Мишка около часу проторчал около окошка, даже замёрз до самых кишок, но любопытство пересиливало дрожь во всем теле. Вскоре свет в токарне погасили, уложились спать, Мишка отошёл от окна и, мочась на снег, вывел на нем свою роспись.
После Мишка хвастался подглядыванием и увиденным парням, и девкам на святках в келье у Тарасовой Дарьи: «Случайно заглянул в окошко Федотовой токарни, а там ребенка от титьки отбивают, – с ехидством и наслаждением рассказывал он. – Сноха вывалила из прорехи рубашки обе титьки, а Санька, лукавый, взял, да их сажей ей и измазал, а я пришипился у окошка, притих, как будто я и не я, и лошадь не моя. Уши навострив, прислушался, наблюдаю, что от них будет, а там, и смех, и весёлая перебранка».
– Эх, тебе, Мишка, и влетит за эту болтовню, – предупредили его.
А семья Федотовых в это время вся уснула, только всю ночь было слышно хныканье недовольного ребенка.
И правда, в скорости в келью вломилась целая ватага парней-женихов. Тут и Ванька Федотов, ему втихомолку рассказала о болтовне Мишки Ванькина сродница. Недолго думая, Ванька, подскочив к Мишке, больно ткнул кулаком его в грудь.
– Эт за что?
– Сам знаешь, за что! А если не знаешь – ночку не поспи, мозгой покумекай, догадаешься за что.
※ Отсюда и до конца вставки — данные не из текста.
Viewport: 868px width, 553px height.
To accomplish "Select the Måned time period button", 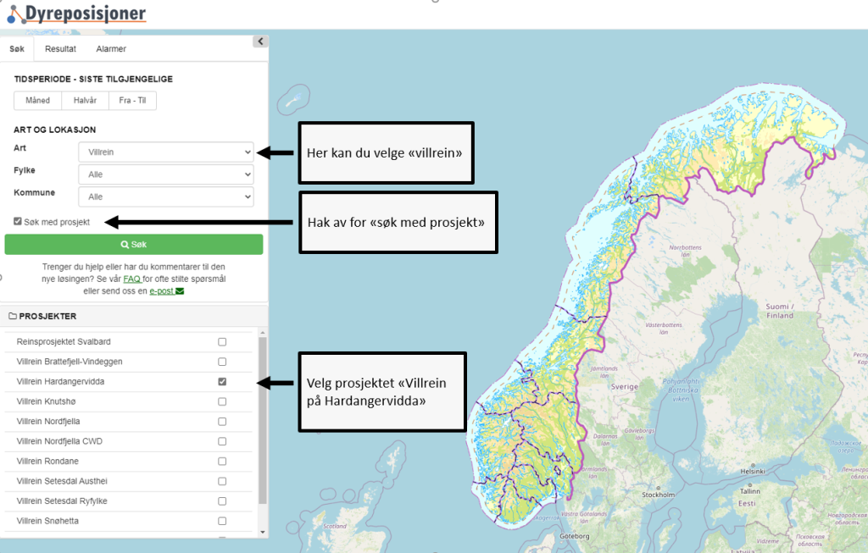I will [x=37, y=101].
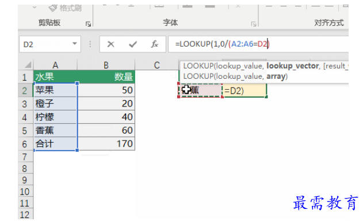Expand dropdown arrow beside Format Painter
Viewport: 363px width, 221px height.
[35, 7]
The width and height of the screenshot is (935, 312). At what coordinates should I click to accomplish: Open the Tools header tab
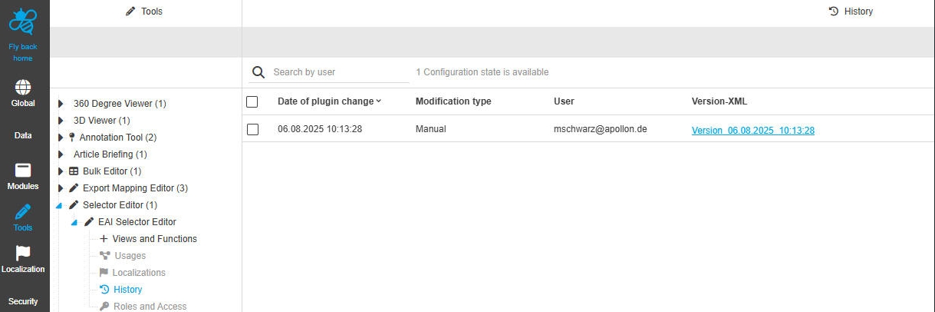144,12
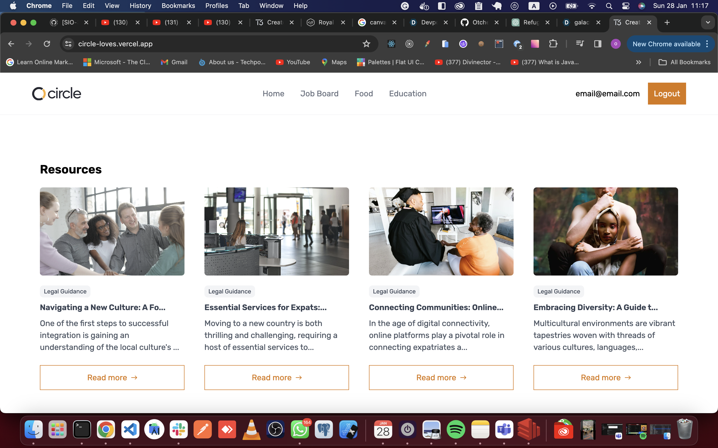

Не вытягивай свой поганый язык – вот за что! – обличающее и угрожающе проговорил Ванька. – Курносый, черт брылястый, кувшинное твое рыло! – продолжал ругать Ванька Мишку.
– Сам-то какой! – пробовал робко обороняться Мишка.
– Перестань вякать! А то бузну в хайло-то! Вот съездить по курносам-то лафа, чтобы салазки своротились на бок! – продолжал наделять грозными обещаниями Мишку Ванька. – А хочешь, я тебе ребра пересчитаю! – все еще не унимался он.
– Я и сам знаю, сколько их у меня! – еле проговорил присмиревший Мишка.
– А раз знаешь, тогда я тебе салазки загну! – с этими словами Ванька, изловчившись, схватил Мишку в охапку, согнул его в три погибели и широченной ладонью с силой ударил его по заду. Мишка от боли скрючился.
– Что? Доболтался! Получил по заслугам! – подразнив, проговорила та же девка, которая выказала Мишку перед Ванькой.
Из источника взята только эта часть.